Antarctique : des “points faibles” accélèrent la transformation
Si l’antarctique dans son ensemble recule, la transformation reste très inégale selon les régions. Les pertes de glace se concentrent surtout en Antarctique occidental, notamment dans les secteurs de la mer d’Amundsen et du glacier Getz. Dans ces zones, certaines langues glaciaires ont reculé de manière spectaculaire. Le glacier Pine Island a ainsi reculé d’environ 33 kilomètres, tandis que le glacier Thwaites s’est retiré de 26 kilomètres. Le glacier Smith présente même un retrait exceptionnel de 42 kilomètres. Ce phénomène s’explique en grande partie par la circulation de l’eau océanique sous les plateformes glaciaires. Lorsque de l’eau relativement chaude atteint la base de la glace, elle la fragilise par en dessous et accélère son détachement.
Eric Rignot résume cette dynamique de manière imagée : « Là où les vents poussent de l’eau océanique chaude jusqu’aux glaciers, c’est là que nous observons les grandes blessures de l’Antarctique », explique le chercheur dans le communiqué publié par EurekAlert. Cependant, cette situation ne concerne pas tout le continent. Dans certaines régions de l’antarctique oriental, les lignes d’échouage ont très peu bougé depuis les années 1990. De vastes plateformes glaciaires majeures, comme celles de Ross ou de Filchner-Ronne, restent largement stables.
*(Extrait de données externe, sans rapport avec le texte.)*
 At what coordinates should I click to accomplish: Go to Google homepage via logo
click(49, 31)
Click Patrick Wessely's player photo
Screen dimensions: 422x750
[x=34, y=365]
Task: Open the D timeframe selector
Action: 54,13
Un continent à deux vitesses
L’un des résultats les plus marquants de cette étude réside précisément dans cette coexistence entre stabilité et recul. Malgré la perte totale de 12 820 km² de glace ancrée, 77 % de la côte antarctique n’a montré aucun déplacement détectable de la ligne d’échouage depuis 1996, selon les données rapportées par l’Agence spatiale européenne le 3 mars 2026. Cette stabilité relative rappelle que l’antarctique est un système climatique extrêmement complexe. Certaines régions restent protégées par la topographie sous-glaciaire ou par des courants océaniques plus froids, tandis que d’autres zones subissent directement l’influence du changement climatique. Les scientifiques estiment donc que la situation actuelle constitue un indicateur crucial pour l’avenir. La ligne d’échouage représente en effet le point à partir duquel la glace continentale peut contribuer directement à l’élévation du niveau des mers. Eric Rignot souligne l’importance de ces nouvelles cartes glaciaires : « Nous savons depuis 30 ans que c’est d’une importance cruciale, mais c’est la première fois que nous l’avons cartographié de manière complète à l’échelle de toute l’Antarctique sur une période aussi longue », explique-t-il dans le communiqué.
Grâce à cette cartographie globale, les chercheurs disposent désormais d’une référence précise pour mesurer l’évolution future du continent. Les modèles climatiques pourront ainsi mieux anticiper les conséquences du changement climatique sur la stabilité de l’antarctique et sur la montée du niveau des océans. Pour les climatologues, ce bilan à long terme montre que l’antarctique ne bascule pas encore dans un effondrement généralisé. Mais il confirme l’existence de zones particulièrement vulnérables qui pourraient accélérer la perte de glace au cours des prochaines décennies.